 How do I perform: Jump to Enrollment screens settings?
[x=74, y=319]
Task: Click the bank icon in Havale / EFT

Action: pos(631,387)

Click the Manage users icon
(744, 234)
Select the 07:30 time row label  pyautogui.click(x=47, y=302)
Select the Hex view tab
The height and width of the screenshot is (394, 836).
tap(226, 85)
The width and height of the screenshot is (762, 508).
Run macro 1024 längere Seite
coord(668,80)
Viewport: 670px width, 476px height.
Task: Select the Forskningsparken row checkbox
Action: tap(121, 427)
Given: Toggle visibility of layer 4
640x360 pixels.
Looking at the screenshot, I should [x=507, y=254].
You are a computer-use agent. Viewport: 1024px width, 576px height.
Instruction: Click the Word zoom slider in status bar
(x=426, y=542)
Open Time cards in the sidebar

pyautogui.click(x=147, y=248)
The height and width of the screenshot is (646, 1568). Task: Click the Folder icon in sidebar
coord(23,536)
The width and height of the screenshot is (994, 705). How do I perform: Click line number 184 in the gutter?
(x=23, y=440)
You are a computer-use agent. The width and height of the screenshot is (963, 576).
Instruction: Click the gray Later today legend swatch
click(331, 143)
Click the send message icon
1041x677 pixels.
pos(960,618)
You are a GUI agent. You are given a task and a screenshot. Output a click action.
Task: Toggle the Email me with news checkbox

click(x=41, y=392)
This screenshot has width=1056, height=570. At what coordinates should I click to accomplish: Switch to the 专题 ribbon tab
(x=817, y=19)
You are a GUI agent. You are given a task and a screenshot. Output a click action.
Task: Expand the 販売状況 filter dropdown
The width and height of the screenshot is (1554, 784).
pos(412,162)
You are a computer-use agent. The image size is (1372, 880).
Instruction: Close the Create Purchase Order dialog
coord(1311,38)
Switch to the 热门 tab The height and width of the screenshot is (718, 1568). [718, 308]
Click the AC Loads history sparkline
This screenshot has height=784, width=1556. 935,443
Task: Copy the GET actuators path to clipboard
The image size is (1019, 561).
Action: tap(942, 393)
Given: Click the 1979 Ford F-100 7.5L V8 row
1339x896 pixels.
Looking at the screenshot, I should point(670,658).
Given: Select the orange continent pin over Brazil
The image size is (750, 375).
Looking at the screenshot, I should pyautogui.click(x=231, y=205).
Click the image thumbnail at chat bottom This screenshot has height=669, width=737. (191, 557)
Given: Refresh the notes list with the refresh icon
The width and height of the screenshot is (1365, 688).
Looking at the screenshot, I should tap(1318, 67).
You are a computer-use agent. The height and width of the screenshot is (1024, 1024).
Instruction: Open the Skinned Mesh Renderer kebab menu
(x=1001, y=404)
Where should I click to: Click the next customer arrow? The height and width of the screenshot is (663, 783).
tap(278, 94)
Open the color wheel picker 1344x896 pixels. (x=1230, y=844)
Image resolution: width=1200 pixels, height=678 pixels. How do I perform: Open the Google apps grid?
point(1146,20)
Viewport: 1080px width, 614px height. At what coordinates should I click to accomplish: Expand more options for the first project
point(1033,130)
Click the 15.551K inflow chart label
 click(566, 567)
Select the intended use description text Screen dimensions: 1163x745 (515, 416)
━━━━━━━━━━
Given instruction ::
Reproduce everything in the records from the line containing "Viewport: 1080px width, 614px" down through the end of the records, keeping every character unchanged.

In response ::
Viewport: 1080px width, 614px height. At what coordinates should I click to accomplish: Expand more options for the first project
point(1033,130)
Click the 15.551K inflow chart label
 click(566, 567)
Select the intended use description text Screen dimensions: 1163x745 (515, 416)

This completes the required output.